* 所给文本 *
┌──

八芒星

P12000 扶苏出勤日记

二分搜索答案 \(a\)。注意到第 \(i\) 天时，以前没用完的钱的的最大汇率构成单调队列。模拟即可。

少考虑一种情况，导致赛时出错。

code

const int N = 1e6 + 6;

int T, n, a[N], b[N], l, r;
pii que[N];

bool check(i64 x) {
  l = 0, r = -1; i64 res = 0;

  rep(i, 1, n) {
    pii e = {a[i], b[i]}; i64 need = x;
    while (l <= r && que[r].first <= a[i]) e.second += que[r--].second; 
    que[++r] = e;
    if (need <= res) {
      res -= need; 
      continue;
    }

    need -= res, res = 0;  
    while (l <= r && need) {
      i64 out = ceil(need * 1.0 / que[l].first);

      if (out >= que[l].second) {
        res += que[l].second * que[l].first;
        if (res >= need) res -= need, need = 0;
        else need -= res, res = 0;
        l++;
      } else {
        que[l].second -= out;
        res += out * que[l].first - need;
        need = 0;
      }
    }

    if (need) return 0;
  }

  return 1;
}

void solve() {
  read(n);
  rep(i, 1, n) read(a[i]);
  rep(i, 1, n) read(b[i]);
  i64 l = 0, r = 1e12;
  while (l < r) {
    i64 mid = (l + r + 1) >> 1;
    if (check(mid)) l = mid;
    else r = mid - 1;
  }

  write(l, '\n');
}

int main() {
  read(T);
  while (T--) solve();
  return 0;
}

P14084 「CZOI-R7」敲击

转移矩阵显然。

└──

* 给定数据 *
┌──

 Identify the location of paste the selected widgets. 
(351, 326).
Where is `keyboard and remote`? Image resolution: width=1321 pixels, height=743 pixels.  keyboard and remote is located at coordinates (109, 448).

└──

* 给定任务 *
你能接着这篇算法题解笔记的最后一句往下续写吗？

* 本题答案 *
特殊的是限制1，定义 \(cnt=\sum\limits_{i = 0}^{size(l) - 1}[l_i = 1]\)，如果 \(m \ge cnt\)，此时需要注意把第一块相等时的贡献加上。如果有 \(m \ge 2cnt\)，有相等的情况一直存在，需要加上贡献。

对矩阵优化 DP 不熟练，导致想出正解没写出。

需要注意构造矩阵时的边界。

对部分特殊情况没有考虑。

code

int inv[N], fac[N], ifac[N];
string s;
i64 k;
int m, n;

struct matrix {
  int a[N][N];

  matrix() { memset(a, 0, sizeof(a)); }
  void init() { rep(i, 0, n) a[i][i] = 1; }
  friend matrix operator*(matrix a, matrix b) {
    matrix c;
    rep(i, 0, n) rep(k, 0, n) if (a.a[i][k]) rep(j, 0, n) if (b.a[k][j])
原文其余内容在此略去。